Inmates are not permitted to talk to one another and their only human interaction is with prison officers.

Prior to his arrest in 2004, the Egyptian-born cleric was the most recognisable face of Britain's violent Islamist movement. As an imam at London's Finsbury Park mosque he repeatedly called for Muslims to fight jihad against the West. He has subsequently been accused of being the July 7 bombers' spiritual inspiration.

Hamza moved to Britain in 1979 as an engineering student and became a citizen in 1986 after his first marriage to a British woman.

His Moroccan-born second wife is thought to have obtained citizenship via him and as such neither she nor any of the couple's children are affected by yesterday's ruling. They will be able to continue living in Britain.

Despite his condemnation of 'decadent' Western life, Hamza, his wife and eight children have claimed hundreds of thousands of pounds in state benefits.

He has also taken advantage of the right to buy his council home and built up hundreds of thousands of pounds of assets - money the courts are now attempting to recover. In 2004 Hamza became the first person to be arrested under a newly streamlined Anglo-American extradition treaty.

The extradition process was put on hold when he was charged with the crimes in this country - and during his drawn-out appeals against the subsequent convictions.

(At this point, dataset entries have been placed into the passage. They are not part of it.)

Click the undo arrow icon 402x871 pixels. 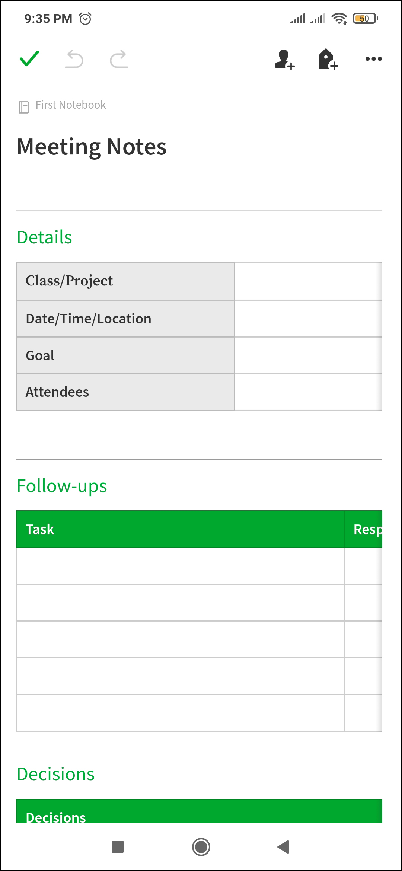(x=74, y=59)
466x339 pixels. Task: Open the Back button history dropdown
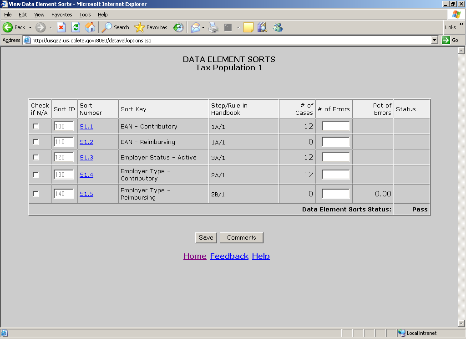click(x=30, y=27)
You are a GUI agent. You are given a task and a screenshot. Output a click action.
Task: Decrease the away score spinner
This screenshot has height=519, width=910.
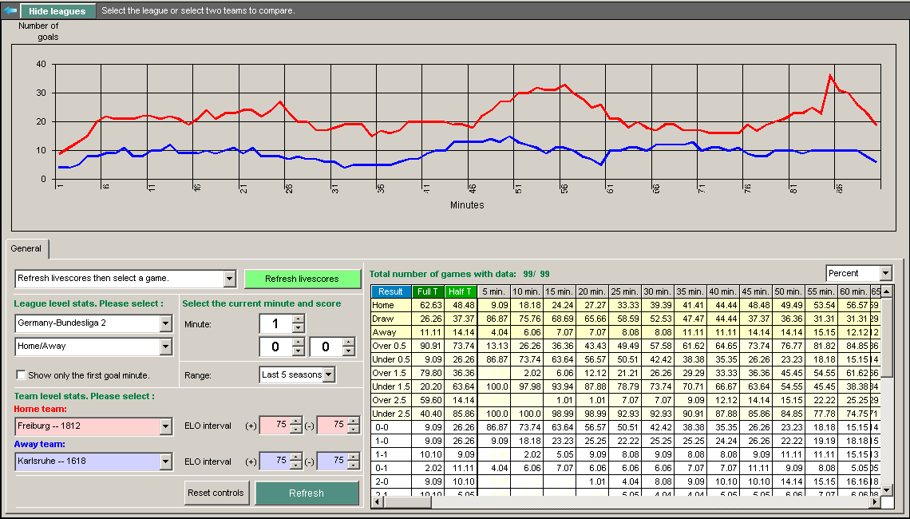pos(348,351)
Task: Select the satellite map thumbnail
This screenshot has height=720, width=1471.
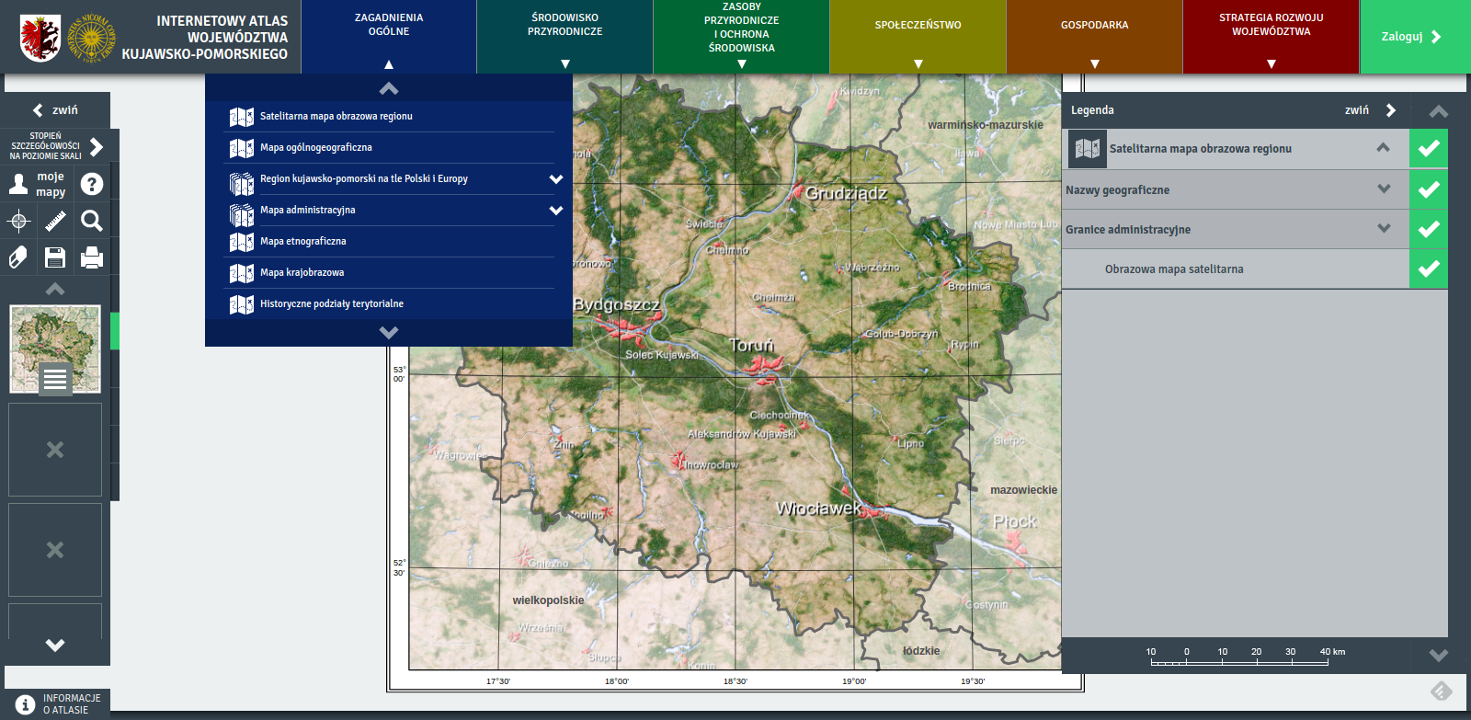Action: click(x=55, y=349)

It was a House of Lords decision in January last year to refuse Hamza leave to make any further appeal that left the path clear for the extradition proceedings to continue.

The Home Secretary has agreed that the remainder of Hamza's UK sentence can be incorporated into any future U.S. sentence.

Last night Kim Beer, the mother of Phil Beer, who died in the King's Cross explosion on July 7 2005, welcomed the High Court's decision.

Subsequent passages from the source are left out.